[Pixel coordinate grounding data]
☆ ☆ ☆ ☆ ☆

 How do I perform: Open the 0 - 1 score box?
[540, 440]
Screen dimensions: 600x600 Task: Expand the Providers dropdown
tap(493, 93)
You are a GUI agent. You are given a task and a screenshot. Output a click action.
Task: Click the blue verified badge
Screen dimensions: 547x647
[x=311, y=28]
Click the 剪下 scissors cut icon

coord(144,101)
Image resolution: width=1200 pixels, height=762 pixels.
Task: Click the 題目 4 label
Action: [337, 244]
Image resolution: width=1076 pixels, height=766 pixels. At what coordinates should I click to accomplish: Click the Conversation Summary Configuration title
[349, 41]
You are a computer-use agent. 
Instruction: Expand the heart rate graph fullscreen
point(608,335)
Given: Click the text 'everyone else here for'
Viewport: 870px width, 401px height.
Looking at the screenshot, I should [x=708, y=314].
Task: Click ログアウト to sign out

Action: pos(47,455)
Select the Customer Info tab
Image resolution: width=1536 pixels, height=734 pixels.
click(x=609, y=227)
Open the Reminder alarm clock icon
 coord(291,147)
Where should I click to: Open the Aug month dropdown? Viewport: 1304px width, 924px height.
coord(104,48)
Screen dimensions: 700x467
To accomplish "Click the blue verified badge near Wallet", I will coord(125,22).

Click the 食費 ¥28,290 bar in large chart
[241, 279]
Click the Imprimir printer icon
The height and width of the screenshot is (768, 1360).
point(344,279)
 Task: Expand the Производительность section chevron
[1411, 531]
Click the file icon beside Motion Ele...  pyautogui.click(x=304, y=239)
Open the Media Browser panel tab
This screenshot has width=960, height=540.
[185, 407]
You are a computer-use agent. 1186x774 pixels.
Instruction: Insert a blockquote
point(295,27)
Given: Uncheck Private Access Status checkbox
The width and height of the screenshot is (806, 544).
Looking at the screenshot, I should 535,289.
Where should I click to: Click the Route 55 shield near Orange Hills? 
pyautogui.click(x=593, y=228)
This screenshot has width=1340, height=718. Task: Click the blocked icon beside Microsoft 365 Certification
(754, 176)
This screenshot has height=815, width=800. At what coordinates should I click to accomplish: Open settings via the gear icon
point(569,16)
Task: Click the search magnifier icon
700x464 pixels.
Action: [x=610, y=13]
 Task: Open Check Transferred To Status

☆ ☆ ☆ ☆ ☆

Problem to work on
Among the records above, find each line holding "Status" and list it.

Reply to the task
Given: Uncheck Private Access Status checkbox
 Task: Open Check Transferred To Status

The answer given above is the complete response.